- EXERCISE PROMPT: Report the tally of lines in the material below that have the string "dropdown", with no other output.

- EXERCISE INPUT:
⁂
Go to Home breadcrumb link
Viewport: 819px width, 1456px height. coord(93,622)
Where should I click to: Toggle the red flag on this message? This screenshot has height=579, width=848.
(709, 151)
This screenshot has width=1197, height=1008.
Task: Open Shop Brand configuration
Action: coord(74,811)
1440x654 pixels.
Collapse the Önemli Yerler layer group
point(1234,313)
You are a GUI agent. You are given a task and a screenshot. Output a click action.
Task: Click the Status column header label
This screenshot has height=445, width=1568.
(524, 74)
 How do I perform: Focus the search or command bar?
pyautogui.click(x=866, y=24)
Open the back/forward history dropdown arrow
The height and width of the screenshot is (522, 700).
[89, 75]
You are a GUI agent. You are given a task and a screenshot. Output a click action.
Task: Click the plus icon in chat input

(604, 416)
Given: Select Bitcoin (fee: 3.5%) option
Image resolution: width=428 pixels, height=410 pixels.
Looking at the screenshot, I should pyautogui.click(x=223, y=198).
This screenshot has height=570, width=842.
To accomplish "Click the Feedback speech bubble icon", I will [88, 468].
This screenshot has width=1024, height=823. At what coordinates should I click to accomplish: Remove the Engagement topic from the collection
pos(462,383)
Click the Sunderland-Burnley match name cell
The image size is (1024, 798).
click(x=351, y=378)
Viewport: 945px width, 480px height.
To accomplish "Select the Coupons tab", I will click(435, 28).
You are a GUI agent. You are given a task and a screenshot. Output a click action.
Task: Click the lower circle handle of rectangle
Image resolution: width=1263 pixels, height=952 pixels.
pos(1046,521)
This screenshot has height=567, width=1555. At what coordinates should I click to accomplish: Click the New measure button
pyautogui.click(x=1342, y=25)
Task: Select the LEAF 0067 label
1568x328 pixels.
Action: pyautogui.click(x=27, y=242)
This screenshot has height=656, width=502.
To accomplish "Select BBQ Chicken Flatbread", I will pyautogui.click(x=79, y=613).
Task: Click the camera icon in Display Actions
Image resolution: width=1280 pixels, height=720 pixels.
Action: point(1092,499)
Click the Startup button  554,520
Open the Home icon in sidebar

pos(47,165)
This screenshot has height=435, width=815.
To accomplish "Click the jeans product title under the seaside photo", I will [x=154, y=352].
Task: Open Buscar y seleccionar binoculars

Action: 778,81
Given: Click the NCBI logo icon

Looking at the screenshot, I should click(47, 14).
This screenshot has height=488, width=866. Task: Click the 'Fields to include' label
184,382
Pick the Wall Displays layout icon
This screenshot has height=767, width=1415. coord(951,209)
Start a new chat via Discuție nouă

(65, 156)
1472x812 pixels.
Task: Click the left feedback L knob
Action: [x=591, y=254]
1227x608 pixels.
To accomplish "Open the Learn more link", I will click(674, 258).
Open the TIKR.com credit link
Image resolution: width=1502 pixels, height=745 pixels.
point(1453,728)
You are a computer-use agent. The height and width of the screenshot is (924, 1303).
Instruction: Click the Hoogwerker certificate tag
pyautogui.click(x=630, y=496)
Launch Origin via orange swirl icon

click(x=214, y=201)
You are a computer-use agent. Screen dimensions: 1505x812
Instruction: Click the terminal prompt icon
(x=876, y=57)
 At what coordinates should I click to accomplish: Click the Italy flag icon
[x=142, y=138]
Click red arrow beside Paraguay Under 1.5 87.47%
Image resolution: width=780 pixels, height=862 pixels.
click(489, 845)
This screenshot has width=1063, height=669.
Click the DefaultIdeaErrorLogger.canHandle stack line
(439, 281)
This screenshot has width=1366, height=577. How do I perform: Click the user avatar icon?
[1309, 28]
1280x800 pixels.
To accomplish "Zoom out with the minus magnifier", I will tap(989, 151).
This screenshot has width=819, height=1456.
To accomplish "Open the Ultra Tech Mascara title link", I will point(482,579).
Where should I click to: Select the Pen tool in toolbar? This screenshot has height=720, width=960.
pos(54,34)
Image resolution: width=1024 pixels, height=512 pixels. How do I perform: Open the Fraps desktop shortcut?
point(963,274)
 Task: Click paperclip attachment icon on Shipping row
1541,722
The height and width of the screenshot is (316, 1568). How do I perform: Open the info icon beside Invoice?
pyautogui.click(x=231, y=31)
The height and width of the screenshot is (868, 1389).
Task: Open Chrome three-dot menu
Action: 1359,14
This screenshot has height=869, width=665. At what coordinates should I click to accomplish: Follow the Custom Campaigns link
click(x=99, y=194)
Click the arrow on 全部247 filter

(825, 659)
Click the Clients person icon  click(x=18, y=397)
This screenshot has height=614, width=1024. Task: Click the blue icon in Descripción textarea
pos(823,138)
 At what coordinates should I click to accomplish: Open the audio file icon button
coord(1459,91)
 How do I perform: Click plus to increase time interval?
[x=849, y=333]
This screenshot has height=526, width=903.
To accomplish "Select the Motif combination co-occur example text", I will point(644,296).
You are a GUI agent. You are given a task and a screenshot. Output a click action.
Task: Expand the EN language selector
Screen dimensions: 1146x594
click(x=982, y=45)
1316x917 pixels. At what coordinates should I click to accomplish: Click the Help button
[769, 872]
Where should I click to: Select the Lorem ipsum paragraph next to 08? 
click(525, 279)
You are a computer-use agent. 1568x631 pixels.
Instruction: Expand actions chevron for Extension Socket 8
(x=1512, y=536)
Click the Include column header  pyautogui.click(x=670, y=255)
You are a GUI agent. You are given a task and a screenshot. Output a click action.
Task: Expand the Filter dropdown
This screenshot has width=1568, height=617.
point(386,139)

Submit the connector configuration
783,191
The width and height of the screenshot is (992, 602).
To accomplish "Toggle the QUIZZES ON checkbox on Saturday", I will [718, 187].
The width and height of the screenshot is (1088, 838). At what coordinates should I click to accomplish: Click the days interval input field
⁂
- EXERCISE RESPONSE: 2